Anti-AIDS and Anti-Tumor Properties Discovered in Siberian Mushroom
A Siberian mushroom called Chaga (Inonotus obliquus) can be used as a remedy for HIV/AIDS (human immunodeficiency virus/acquired immune deficiency syndrome), claim scientists from Vector Institute, Novosibirsk
These Siberian fungi have an antiviral effect on grave viruses like smallpox and influenza as well.
"Strains of these mushrooms demonstrated low toxicity and a strong antiviral effect" said the scientists to the Siberian Times.
These mushrooms can be found on tree birches and the reports of the tests conducted by the scientists verified the efficacy of these Chaga mushrooms. Tree birches contain betulinic acid, which is toxic to cancer cells.
"We conducted research and for the first time we selected 82 strains of 33 types of fungi growing in South West Siberia," said a Vector Institute spokesperson.
"Chaga fungi strains - which are so well known around Siberia - showed the widest spectrum of antiviral activity," the spokesperson added.
This variety of mushroom was extremely popular in Siberia much before modern science discovered it.
"I could have told them this long ago. So could my granny," said Babushka Dusya, a medical consultant from Altai.

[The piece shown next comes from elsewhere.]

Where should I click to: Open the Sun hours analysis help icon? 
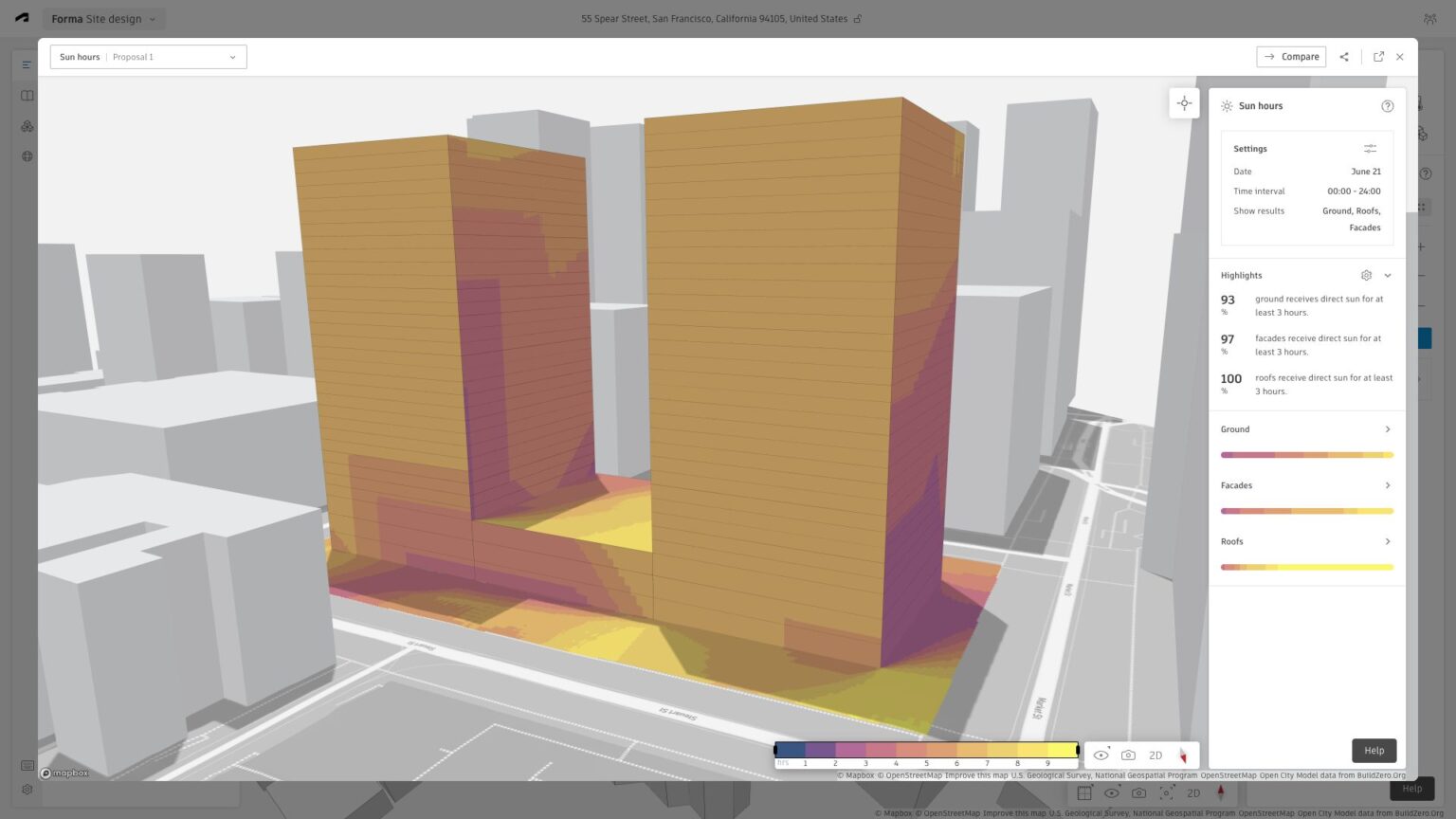point(1388,105)
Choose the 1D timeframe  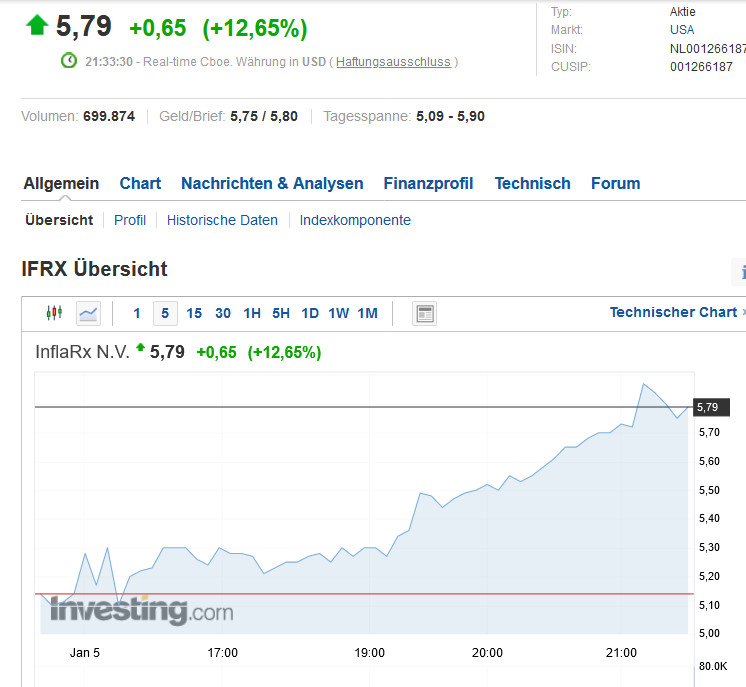[310, 313]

About 46 years back, Alexander Solzhenitsyn, a Russian author and Nobel laureate wrote a novel called Cancer Ward in which Chaga mushrooms cured the main character.
The Centers for Disease Control and Prevention states that approximately 34.2 million people suffer from HIV/AIDS globally and around 30 million people died of the disease.
"Although relatively unheard of in mainstream media, the Chaga mushroom has been used in folk medicine for generations," the Vector spokesperson said. "Research has shown Chaga to be extremely effective in protecting cellular DNA from damaging free radicals."
The molecular compounds present in the mushroom help destroy cell membranes.